INSTRUCTIONS FOR THE TASK:
Take the lines below between the one holding "This screenshot has height=450, width=800." and the one holding "This screenshot has height=733, width=1185.", inclusive, and copy them exactly. Add nothing.
# # #
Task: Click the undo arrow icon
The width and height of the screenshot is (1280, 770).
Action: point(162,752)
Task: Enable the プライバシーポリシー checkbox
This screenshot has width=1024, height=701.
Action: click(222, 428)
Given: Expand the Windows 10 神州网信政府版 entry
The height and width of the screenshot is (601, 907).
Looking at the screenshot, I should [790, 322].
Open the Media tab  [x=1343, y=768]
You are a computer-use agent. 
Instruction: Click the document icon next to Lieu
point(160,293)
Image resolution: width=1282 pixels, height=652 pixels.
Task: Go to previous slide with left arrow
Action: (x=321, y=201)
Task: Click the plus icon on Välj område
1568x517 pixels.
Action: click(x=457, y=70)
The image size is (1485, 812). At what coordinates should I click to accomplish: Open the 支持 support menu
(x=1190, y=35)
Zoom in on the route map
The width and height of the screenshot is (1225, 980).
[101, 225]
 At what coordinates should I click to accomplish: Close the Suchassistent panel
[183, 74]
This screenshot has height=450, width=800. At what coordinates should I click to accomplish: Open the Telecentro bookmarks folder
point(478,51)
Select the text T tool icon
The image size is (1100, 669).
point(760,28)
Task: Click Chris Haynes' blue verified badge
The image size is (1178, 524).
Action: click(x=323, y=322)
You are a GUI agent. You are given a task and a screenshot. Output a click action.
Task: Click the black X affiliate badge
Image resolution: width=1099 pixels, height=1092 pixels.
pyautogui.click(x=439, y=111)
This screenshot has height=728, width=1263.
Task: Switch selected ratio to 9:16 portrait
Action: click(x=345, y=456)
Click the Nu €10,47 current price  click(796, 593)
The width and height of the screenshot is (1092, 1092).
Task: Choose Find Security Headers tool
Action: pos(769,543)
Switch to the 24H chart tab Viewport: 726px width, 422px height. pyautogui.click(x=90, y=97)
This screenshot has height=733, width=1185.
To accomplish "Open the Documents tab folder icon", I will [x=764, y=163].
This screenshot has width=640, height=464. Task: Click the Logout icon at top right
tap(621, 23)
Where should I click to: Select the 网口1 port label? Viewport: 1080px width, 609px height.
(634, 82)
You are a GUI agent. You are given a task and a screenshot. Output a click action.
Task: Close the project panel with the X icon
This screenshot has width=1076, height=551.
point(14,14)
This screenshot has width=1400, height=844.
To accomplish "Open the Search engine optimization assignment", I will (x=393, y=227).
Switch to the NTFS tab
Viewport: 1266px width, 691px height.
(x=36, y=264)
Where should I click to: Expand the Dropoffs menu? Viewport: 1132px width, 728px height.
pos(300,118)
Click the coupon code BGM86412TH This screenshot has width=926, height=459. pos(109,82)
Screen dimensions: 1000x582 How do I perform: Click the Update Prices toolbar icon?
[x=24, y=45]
# # #
ANSWER BOX:
This screenshot has height=450, width=800. At what coordinates should I click to accomplish: Open the Telecentro bookmarks folder
point(478,51)
Select the text T tool icon
The image size is (1100, 669).
point(760,28)
Task: Click Chris Haynes' blue verified badge
The image size is (1178, 524).
Action: click(x=323, y=322)
You are a GUI agent. You are given a task and a screenshot. Output a click action.
Task: Click the black X affiliate badge
Image resolution: width=1099 pixels, height=1092 pixels.
pyautogui.click(x=439, y=111)
This screenshot has height=728, width=1263.
Task: Switch selected ratio to 9:16 portrait
Action: click(x=345, y=456)
Click the Nu €10,47 current price  click(796, 593)
The width and height of the screenshot is (1092, 1092).
Task: Choose Find Security Headers tool
Action: pos(769,543)
Switch to the 24H chart tab Viewport: 726px width, 422px height. pyautogui.click(x=90, y=97)
This screenshot has height=733, width=1185.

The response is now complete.